Christine Ungerer a indiqué que le projet présenté au printemps comprendra un service de soins de longue durée avec des ouvertures de lits. Elle a rappelé la politique d’investissements menée depuis deux ans. « On poursuit ce travail de mise à niveau sur le plan hôtelier » a-t-elle précisé. Le personnel quant à lui profitera aussi de la mise à niveau du petit matériel pour avoir une amélioration notable de ses conditions de travail. Cela devrait prendre plusieurs années, a annoncé la directrice du GHT.
L’un des enjeux de 2020 pour l’établissement montcellien est de retrouver la confiance de la médecine de ville et pourquoi pas travailler avec la télémédecine.
Des moyens jugés insuffisants par Bernard Coste, président du CA Saint-Exupéry
Bernard Coste était pour sa part plutôt de l’avis des syndicats, relevant l’année difficile qui vient de se dérouler pour l’hôpital avec des services « à la ramasse et des personnels de santé qu’on a du mal à recruter.
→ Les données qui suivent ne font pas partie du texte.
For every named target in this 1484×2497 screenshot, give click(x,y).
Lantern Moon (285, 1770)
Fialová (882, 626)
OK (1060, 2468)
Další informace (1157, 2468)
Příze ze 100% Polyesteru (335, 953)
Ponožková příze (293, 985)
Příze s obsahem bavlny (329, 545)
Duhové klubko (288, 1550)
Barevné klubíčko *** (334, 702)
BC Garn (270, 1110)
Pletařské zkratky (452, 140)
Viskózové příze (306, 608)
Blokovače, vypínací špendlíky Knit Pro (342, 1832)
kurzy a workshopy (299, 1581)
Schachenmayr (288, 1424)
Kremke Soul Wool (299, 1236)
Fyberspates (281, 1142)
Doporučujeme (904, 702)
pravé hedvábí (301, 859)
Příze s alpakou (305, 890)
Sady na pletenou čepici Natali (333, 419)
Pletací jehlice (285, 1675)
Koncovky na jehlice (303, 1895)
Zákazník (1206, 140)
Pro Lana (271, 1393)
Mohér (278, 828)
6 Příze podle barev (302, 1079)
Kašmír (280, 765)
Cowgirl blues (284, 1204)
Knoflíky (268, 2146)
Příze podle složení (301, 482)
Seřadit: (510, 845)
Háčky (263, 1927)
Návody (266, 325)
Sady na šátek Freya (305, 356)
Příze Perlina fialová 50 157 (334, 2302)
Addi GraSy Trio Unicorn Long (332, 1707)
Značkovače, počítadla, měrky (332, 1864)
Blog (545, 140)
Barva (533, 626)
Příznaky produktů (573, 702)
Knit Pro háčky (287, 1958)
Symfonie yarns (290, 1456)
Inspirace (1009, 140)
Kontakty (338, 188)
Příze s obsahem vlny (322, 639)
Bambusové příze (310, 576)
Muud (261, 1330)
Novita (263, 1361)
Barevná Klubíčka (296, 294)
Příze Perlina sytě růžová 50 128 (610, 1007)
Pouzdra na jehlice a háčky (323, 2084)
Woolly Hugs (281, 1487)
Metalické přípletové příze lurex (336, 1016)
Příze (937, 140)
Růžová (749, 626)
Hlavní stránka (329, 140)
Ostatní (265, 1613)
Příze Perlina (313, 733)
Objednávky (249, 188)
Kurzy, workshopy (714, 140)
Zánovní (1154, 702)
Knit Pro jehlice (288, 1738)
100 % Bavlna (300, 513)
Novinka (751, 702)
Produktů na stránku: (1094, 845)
L’année 2020 ne démarre pas tellement bien. Actuellement l’hôpital public est sur la corde raide. Les moyens financiers alloués par l’État ne sont pas à la hauteur. Je souhaiterais avoir un service cardiologie avec 24 lits et non pas 12 lits » a-t-il déclaré avant de souhaiter ses vœux pour la nouvelle année.
Marie-Claude Jarrot, tout en suivant l’avis de Bernard Coste, a souhaité à l’ensemble du personnel que l’année soit plus fluide, une « année de répit et de réorganisations. » Et de poursuivre : « Cette année, il faut qu’on joue collectif pour que ce répit puisse profiter au parcours de soin apaisé. La population est attachée à son hôpital et vous apprécie. Il faut un parcours de soin bien identifiable pour les patients. On veut de la cardiologie, de la pneumo. On conserve l’oncologie. On fait des actes dans le bloc qui nous est autorisé. Et on va demander d’autres autorisations. On va demander une affichage clair et précis, ce qui permettra un parcours de soin apaisé. »
Les représentants de la CME (Commission Médicale de l’établissement) ont indiqué de leur côté : « On essaiera de ne plus fermer de lits. La promesse c’est de faire au mieux. »
La cérémonie des vœux s’est ensuite poursuivie par la remise des médailles du travail avant d’honorer les retraités présents.
L’après-midi s’est achevé autour d’un pot convivial, malgré des effectifs du personnel en baisse pour la cérémonie.